4 Maar wanneer de goedertierenheid van God, onzen Zaligmaker, en Zijn liefde tot de mensen verschenen is,
Mais lorsque Dieu notre Sauveur a fait paraître sa bonté et son amour pour les hommes,
5 Heeft Hij ons zalig gemaakt, niet uit de werken der rechtvaardigheid, die wij gedaan hadden, maar naar Zijn barmhartigheid, door het bad der wedergeboorte en vernieuwing des Heiligen Geestes;
il nous a sauvés, non à cause des œuvres de justice que nous faisions, mais selon sa miséricorde, par le bain de la régénération et en nous renouvelant par le Saint-Esprit,
6 Denwelken Hij over ons rijkelijk heeft uitgegoten door Jezus Christus, onzen Zaligmaker;
qu'il a répandu sur nous largement par Jésus-Christ notre Sauveur,
7 Opdat wij, gerechtvaardigd zijnde door Zijn genade, erfgenamen zouden worden naar de hope des eeuwigen levens. (aiōnios g166)
afin que, justifiés par sa grâce, nous devenions héritiers de la vie éternelle selon notre espérance. (aiōnios g166)
8 Dit is een getrouw woord, en deze dingen wil ik, dat gij ernstelijk bevestigt, opdat degenen, die aan God geloven, zorg dragen, om goede werken voor te staan; deze dingen zijn het, die goed en nuttig zijn den mensen.
C'est là une parole certaine, et je désire que tu affirmes ces choses, afin que ceux qui croient en Dieu s'appliquent à être les premiers dans la pratique des bonnes œuvres.
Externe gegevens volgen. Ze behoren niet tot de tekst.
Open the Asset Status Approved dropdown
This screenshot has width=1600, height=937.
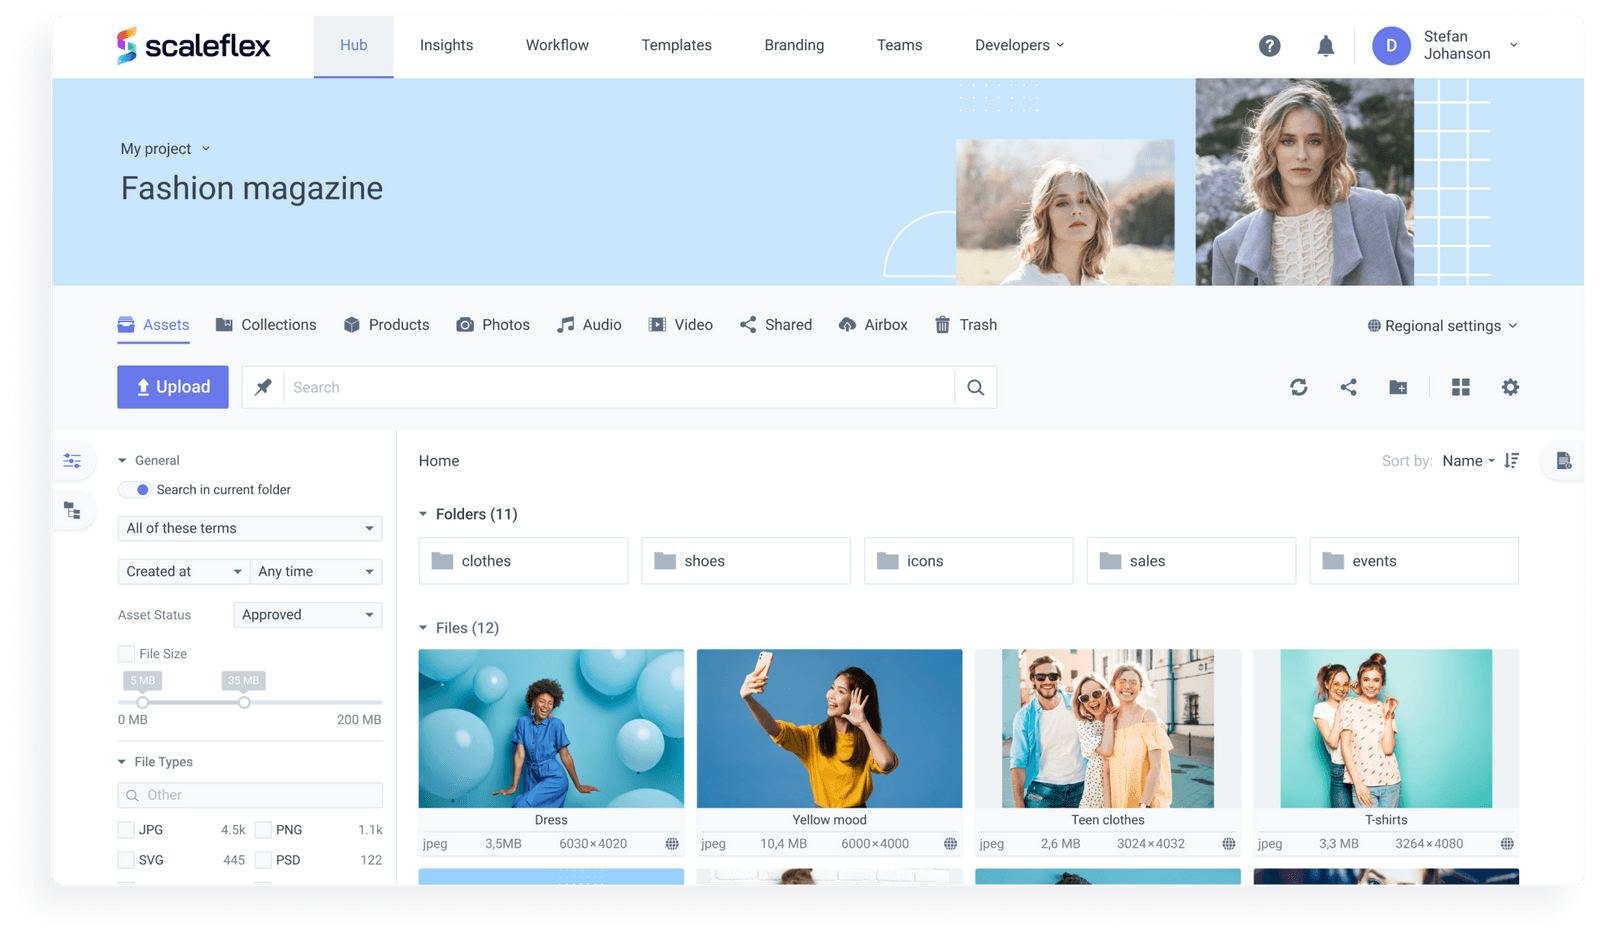coord(306,614)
C'est ce qui est bon et utile aux hommes.
9 Maar wedersta de dwaze vragen en geslachtsrekeningen, en twistingen, en strijdingen over de wet; want zij zijn onnut en ijdel.
Quant aux questions folles, aux généalogies, aux querelles, aux disputes relatives à la Loi, évite-les, car elles sont inutiles et vaines.
10 Verwerp een kettersen mens na de eerste en tweede vermaning;
Pour celui qui fomente des divisions, après un premier et un second avertissement, éloigne-le de toi,
11 Wetende, dat de zodanige verkeerd is, en zondigt, zijnde bij zichzelf veroordeeld.
sachant qu'un tel homme est entièrement perverti, et qu'il est un pécheur condamné de son propre jugement.
12 Als ik Artemas tot u zal zenden, of Tychikus, zo benaarstig u tot mij te komen te Nikopolis; want aldaar heb ik voorgenomen te overwinteren.
Lorsque je t'aurai envoyé Artémas ou Tychique, hâte-toi de venir me rejoindre à Nicopolis, car j'ai résolu d'y passer l'hiver.
13 Geleid Zenas, den wetgeleerde, en Apollos zorgvuldiglijk, opdat hun niets ontbreke.
Pourvois avec soin au voyage de Zénas, le docteur de la loi, et d'Apollos, en sorte que rien ne leur manque.
14 En dat ook de onzen leren, goede werken voor te staan tot nodig gebruik, opdat zij niet onvruchtbaar zijn.
De plus que les nôtres aussi apprennent à se porter aux bonnes œuvres, de manière à subvenir aux besoins urgents, afin qu'ils ne soient pas sans fruits.
15 Die met mij zijn, groeten u allen. Groet ze, die ons liefhebben in het geloof. De genade zij met u allen. Amen.
Tous ceux qui sont avec moi te saluent; salue ceux qui nous aiment dans la foi. Que la grâce soit avec vous tous. Amen!